The Entrepreneur’s expected return

Is what is left after all others have been paid.

If it is an equity only loan then the expected return is:

\[E(s|p) = pX - \beta \cdot I - \beta F - m^e(A)\]

If it’s a leveraged loan then the expected return is:

\[E(s|p) = pX - \gamma \cdot I - \gamma F - m(A) \left ( 1 + \frac{\beta-\gamma}{\beta} \frac{q}{p-q} \right )\]

The effect of subsidizing fixed costs

Here we study the effects of a subsidy to fixed costs. We can predict the following four impacts or transformations.

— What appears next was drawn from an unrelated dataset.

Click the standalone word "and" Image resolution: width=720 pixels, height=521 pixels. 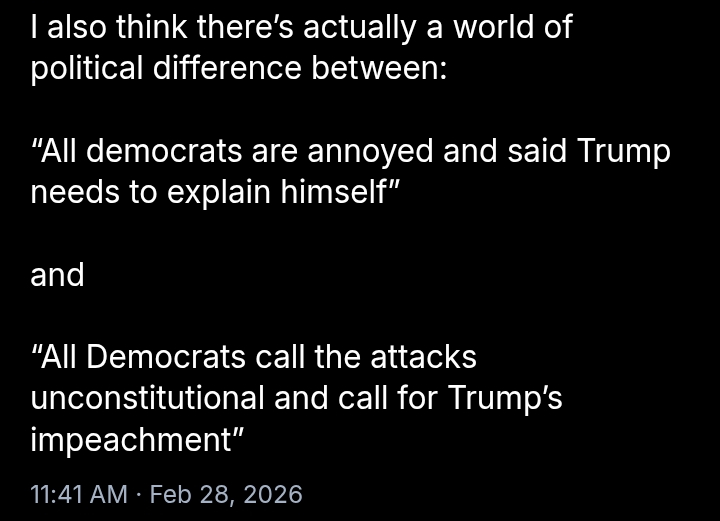(x=57, y=275)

Where G

Impact Group Definition notes
A Group 1 –> Group 2 new MFIs where none before
B Group 2 –> Group 2 support existing MFIs , no new leverage
C Group 2 –> Group 3 transform equity-only to leveraged MFI
D Group 3 –> Group 3 or 4 increase leverage at already leveraged

where the original groups are:

Group Definition
1 no lending
2 equity-only MFI
3 leveraged MFI
4 direct banking

Let us look at the effect of a fixed cost subsidy (reduce F = 30 to F = 10) on borrower returns.

Subsidy impact on return to borrower:

[8]:
br1 = mfi.breturn(A,mfi.beta)       # borrower return in MFIs with F=20
mfi2 = Bank(A,mfi.beta)
mfi2.F = 10
br2 = mfi2.breturn(A,mfi2.beta)     # borrower return in MFIs with F=10

plt.plot(A,br1)
plt.plot(A,br2)
plt.plot(A,br2-br1)                   # change in borrower return
plt.title('Borrower returns at F=20, F=10 and difference')
plt.xlabel('A -- pledgeable assets')
plt.axvline(x=mfi.Amin(mfi.beta), linestyle =':')
plt.axvline(x=mfi.Across(mfi.beta), linestyle =':')
plt.axvline(x=mfi.AM(0,mfi.beta), linestyle =':')
plt.axhline(y=mfi.F-mfi2.F,linestyle=':');     # dashed line at subsidy level (20=20-10)
../_images/notebooks_socfin_47_0.png

Analysis:

Impact Group description notes
A previously excluded borrowers only those with higher A get benefits > subsidy
B existing no-leverage borrowers benefit>subsidy
C borrowers in transformed MFI leverage gives extra kick to subsidy, increasing with A
D leveraged to direct borrowing impact greater than subsidy but declining with A
E Group 4 –> Group 4 subsidy passed through 1 for 1

Subsidy impact on number of borrowers:

We are looking at fixed-cost per loan F.

\[N = \frac{K}{I^m +F}\]
[9]:
nr1 = mfi.nreach(A,mfi.beta)       #number borrowers in MFIs with F=20
nr2 = mfi2.nreach(A,mfi.beta)          #number borrowers in MFIs with F=10

#plt.plot(A,nr1)
#plt.plot(A,nr2)
plt.plot(A,nr2-nr1)                   # change in borrower return
plt.title('Change in number of borrowers when subsidize F=20 to F=10 and difference')
plt.xlabel('A -- pledgeable assets')
plt.axvline(x=mfi.Amin(mfi.beta), linestyle =':')
plt.axvline(x=mfi.Across(mfi.beta), linestyle =':')
plt.axvline(x=mfi.AM(0,mfi.beta), linestyle =':')
plt.axhline(y=mfi.F-mfi2.F,linestyle=':');     # dashed line at subsidy level (20=20-10)
../_images/notebooks_socfin_50_0.png

Analysis: Recall that K = 12000. So a non-leveraged lender can reach \(N = 12000/(100+F)\). When \(F=20\) they can reach 100 borrowers. When \(F=10\) they can reach 109 borrowers.

Analysis:

Impact Group description notes
A previously excluded borrowers 109 new borrowers in each of these new MFIs
B existing no-leverage borrowers just 9 new borrowers per MFI
C, D borrowers in transformed MFI increase leverage gets many new, increasing with A

note: need to explain/fix weird small dip at end.